Before the election the Labor Party had moved some way towards achieving these goals. In March 2007, while it was still in opposition, it announced a $500 million "green car fund", which was welcomed by Australian car manufacturers. Given the scale of the challenges facing the industry this must always have been seen as a first step, so just why Labor failed to build on it in their first budget is mysterious. As they seek to build a more efficient vehicle fleet Labor must take a tough stance with the industry, tying any additional assistance to co-operation from the auto sector for steep, mandatory efficiency increases in vehicles, and with changes to the tax regime.

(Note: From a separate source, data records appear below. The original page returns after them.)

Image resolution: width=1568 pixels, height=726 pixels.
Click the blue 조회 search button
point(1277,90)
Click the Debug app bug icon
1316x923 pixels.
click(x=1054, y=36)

Changes to the taxation of fuels is also required. John Howard was determined to tax transport fuels of a joule basis (that is, on the amount of work each litre of fuel could do). This regressive measure urgently needed to be reversed, and a taxation system based on fossil carbon content introduced in its place. There's a good argument for making sustainably produced biodiesel and ethanol tax-free under such a scheme, both to encourage their production and to soften the blow to consumers from the rising prices that must come in 2010. A $40 per tonne cost of carbon is projected to raise the price of petrol made entirely of oil by about 10 cents. Making ethanol and biodiesel tax-free, and mandating a richer ethanol and biodiesel mix, could substantially offset this rise.

Dealing with problems arising from an increase in the price of electricity is also required. The star rating system for white goods needs to be tightened up and broadened to a wider range of electrical goods. Furthermore, inefficient imports should be either banned or heavily taxed. For the goods that use the most electricity - such as fridges and air-conditioners - the Government should also introduce a means-tested buy-back scheme of inefficient models.

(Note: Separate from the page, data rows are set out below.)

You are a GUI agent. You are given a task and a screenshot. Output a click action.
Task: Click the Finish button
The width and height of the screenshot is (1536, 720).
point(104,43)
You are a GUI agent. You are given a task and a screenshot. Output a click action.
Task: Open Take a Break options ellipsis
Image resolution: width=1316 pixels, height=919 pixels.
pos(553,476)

Recent changes to the rebate on solar panels should also be repealed. After all, anyone who has solar panels installed by 2010 is likely to be happy with the new carbon trading arrangements. It's true that only the wealthy are likely to be able to afford large arrays of solar panels, but rather than destroying the effectiveness of the scheme in an attempt to protect the less well-off, why not offer rebates, and deploy means-tested buy-back schemes, to assist those who cannot afford solar panels?

Our Prime Minister is a hard worker, but it worries me that he has been unable to enforce the discipline required if he is to honour his election promises. I'm also concerned that he has been unable to develop the broad vision required of a government about to embark upon momentous change. Instead, "old Labor" thinking prevails, as is evidenced by the new tax on luxury cars. Such thinking frames everything in a rich versus poor mentality, while ignoring urgent environmental issues.

If we are to rise to the challenges of the 21st century we'll need to be more agile in our thinking than that. And if Kevin Rudd is to be anything more than a one-term wonder, he and his cabinet will need to start planning - right now - for the new economic environment they are pledged to create in 2010.

Tim Flannery is chairman of the Copenhagen Climate Council, a professor at Macquarie University and Australian vice-chairman of The Climate Group.